Disney-produced McFarland, USA, directed by kiwi Niki Caro (Whale Rider, North Country), presents Kevin Costner in the real life role of Jim White, a down-on-his-luck high school football coach from middle-class suburbia who is forced to take a job as a cross country coach in the titular McFarland, California.
McFarland, a poor town smack dab in the middle of orange groves and lettuce fields, is populated almost exclusively by the migrant workers who provide the back-power necessary to turn all that produce into product. Indeed, it is McFarland itself that plays the most important role in the film. One gets the sense of what it's like to live in a small, hot, central California town where hope is in an even more constant drought than water.
And where hope is in short supply, there is plenty of fertile ground for an inspirational story.
McFarland does a serviceable job of harvesting that inspiration for the receptive audience. However, Chariots of Fire this isn't, and any overly critical audience member will note that there is little that achieves greatness in the movie. The direction is good, the cinematography decent, the writing not bad, and the acting above par. But the whole endeavor could have plumbed more depths had the filmmakers been more in tune with the fairly incredible true story from which the movie draws its life.
At its heart, McFarland, USA is a fish-out-of-water tale: Jim White dropped into the heartland of California's Mexican-American culture. When White is fired from his head football coach job at a prestigious high school somewhere more stereotypical of a Disney sports film, he has to move his family across the country into a small, adobe-style home in McFarland. The character arc of the White family is pretty predictable Disney family/sport movie fare. At first stunned by the armpit of a town they have moved into, when they see their neighborhood filled with stucco-sided homes sporting sun-baked dirt “lawns,” they feel they might as well be on another planet.
But McFarland is a place where the dreariness of a produce-picker's life is mitigated by the tight-knit community glued together by the Mexican-American culture that is the town's hallmark. Over the course of the film, the Whites, and Jim in particular, learn to love their new world and appreciate the culture once so foreign to them.
The main channel through which White becomes connected with the community is the cross-country running team he puts together for McFarland High School. The members, a rag-tag bunch of Mexican-American field pickers, at first dismiss White as just another “gringo." Like any good sports film, however, the students must learn as much from their coach as their coach learns from them. Costner and the actors that portray the team's seven runners manage to fabricate a believable and endearing chemistry. Though never much of a versatile actor, Costner seems perfectly at home in the role of wise father-figure and coach. Though it's no Oscar performance, I was pleasantly surprised.

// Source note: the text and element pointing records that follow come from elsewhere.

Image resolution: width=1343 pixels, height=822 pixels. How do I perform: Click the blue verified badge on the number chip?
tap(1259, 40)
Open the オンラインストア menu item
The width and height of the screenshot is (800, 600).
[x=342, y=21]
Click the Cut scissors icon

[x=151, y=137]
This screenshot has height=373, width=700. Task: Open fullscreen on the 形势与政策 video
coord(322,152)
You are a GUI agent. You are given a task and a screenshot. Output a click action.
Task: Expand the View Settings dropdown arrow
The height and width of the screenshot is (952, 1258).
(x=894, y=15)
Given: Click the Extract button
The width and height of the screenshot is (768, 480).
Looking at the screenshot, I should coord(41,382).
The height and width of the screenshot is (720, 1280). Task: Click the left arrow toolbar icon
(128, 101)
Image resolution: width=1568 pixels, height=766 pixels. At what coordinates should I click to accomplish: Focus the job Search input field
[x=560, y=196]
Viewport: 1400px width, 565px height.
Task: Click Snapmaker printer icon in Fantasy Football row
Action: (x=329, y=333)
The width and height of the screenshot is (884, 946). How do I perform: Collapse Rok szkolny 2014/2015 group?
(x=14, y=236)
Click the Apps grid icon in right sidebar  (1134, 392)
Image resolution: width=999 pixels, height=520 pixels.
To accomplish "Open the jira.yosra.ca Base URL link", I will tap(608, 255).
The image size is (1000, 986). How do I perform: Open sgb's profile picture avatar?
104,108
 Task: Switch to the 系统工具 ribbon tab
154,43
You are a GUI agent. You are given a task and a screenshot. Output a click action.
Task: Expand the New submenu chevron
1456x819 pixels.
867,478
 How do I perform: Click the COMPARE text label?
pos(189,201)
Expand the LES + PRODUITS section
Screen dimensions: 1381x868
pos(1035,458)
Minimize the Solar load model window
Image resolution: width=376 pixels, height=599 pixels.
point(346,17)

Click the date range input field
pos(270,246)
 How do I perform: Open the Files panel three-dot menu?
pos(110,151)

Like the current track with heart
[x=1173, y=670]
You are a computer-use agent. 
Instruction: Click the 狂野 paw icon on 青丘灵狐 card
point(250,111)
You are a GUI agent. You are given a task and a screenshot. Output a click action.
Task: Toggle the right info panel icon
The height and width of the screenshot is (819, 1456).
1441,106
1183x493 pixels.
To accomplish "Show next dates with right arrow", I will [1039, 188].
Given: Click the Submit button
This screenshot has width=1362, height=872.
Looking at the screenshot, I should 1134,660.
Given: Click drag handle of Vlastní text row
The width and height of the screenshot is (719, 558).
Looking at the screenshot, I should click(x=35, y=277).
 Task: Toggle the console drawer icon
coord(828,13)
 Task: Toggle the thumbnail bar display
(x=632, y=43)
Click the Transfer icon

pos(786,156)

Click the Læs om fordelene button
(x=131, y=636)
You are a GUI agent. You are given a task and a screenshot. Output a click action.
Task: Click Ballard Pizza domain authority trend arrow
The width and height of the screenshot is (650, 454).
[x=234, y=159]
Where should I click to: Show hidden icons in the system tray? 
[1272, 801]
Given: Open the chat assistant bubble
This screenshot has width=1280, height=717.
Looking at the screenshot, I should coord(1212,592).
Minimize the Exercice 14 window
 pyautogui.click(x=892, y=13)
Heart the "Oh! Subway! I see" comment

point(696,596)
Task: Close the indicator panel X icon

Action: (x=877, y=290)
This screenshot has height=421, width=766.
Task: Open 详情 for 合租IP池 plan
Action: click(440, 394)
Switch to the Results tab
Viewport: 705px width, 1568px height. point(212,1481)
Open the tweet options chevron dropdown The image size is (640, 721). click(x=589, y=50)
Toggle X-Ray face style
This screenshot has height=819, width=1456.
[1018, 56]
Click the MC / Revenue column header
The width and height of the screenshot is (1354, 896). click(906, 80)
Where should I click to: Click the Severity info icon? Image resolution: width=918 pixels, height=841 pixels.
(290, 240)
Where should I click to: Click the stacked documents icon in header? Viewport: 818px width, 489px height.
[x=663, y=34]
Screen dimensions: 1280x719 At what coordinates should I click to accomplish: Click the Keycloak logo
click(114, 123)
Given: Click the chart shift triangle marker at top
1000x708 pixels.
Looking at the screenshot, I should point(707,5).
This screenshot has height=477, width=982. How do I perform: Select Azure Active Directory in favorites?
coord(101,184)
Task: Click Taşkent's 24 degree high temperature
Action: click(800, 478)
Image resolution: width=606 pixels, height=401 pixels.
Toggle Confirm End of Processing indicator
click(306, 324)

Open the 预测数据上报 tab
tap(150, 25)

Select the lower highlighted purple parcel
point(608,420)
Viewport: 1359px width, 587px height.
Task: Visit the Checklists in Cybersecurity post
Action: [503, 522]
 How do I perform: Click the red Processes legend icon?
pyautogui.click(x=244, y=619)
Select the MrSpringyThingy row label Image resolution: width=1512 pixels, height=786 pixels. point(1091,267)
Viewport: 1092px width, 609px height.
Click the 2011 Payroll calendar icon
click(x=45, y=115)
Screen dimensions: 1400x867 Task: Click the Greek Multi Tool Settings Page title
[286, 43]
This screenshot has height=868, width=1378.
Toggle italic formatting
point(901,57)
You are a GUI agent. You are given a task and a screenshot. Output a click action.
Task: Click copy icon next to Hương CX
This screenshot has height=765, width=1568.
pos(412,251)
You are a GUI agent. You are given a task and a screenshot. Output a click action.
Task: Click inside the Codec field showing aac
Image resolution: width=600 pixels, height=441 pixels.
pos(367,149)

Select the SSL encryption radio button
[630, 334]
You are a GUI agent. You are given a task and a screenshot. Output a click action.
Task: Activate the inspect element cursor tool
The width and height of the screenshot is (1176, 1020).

The film also explores internal family friction — both in White's family and those of his students — over the amount of time devoted to running practice. Necessarily, these extra hours take away from the time the students can work for their families, and also from the interaction of White with his wife and daughters. This constant threat to the running program and to the relationship between the Whites and their new community is what provides the meat of the film's conflict.
Unfortunately, McFarland USA never reaches the full emotional potential of the true story it portrays, no doubt due to a combination of deficiencies in the writing, directing, and editing. The lack of proper pacing and buildup, with far-too-quickly resolved conflicts, dilutes what should have been high-stakes moments. With no poignant lows and powerful highs, some of the film's emotional impact is dulled.
Luckily, the pacing issues aren't too much for the film to overcome. McFarland, USA manages to stir the spirit just enough to keep itself from drowning in mediocrity. Though not perfect, it remains a worthy effort for a night out with the whole family. In the days of Fifty Shades of Smut and The Latest Christian Film that Has a Good Message Wrapped Up in Bad Writing and Acting, that's as refreshing as a freshly picked tangerine after a three-mile run.
McFarland USA opened in theaters February 20 and has pulled in a respectable $24 million to date (considering the genre and the $25-million production budget). It is rated PG.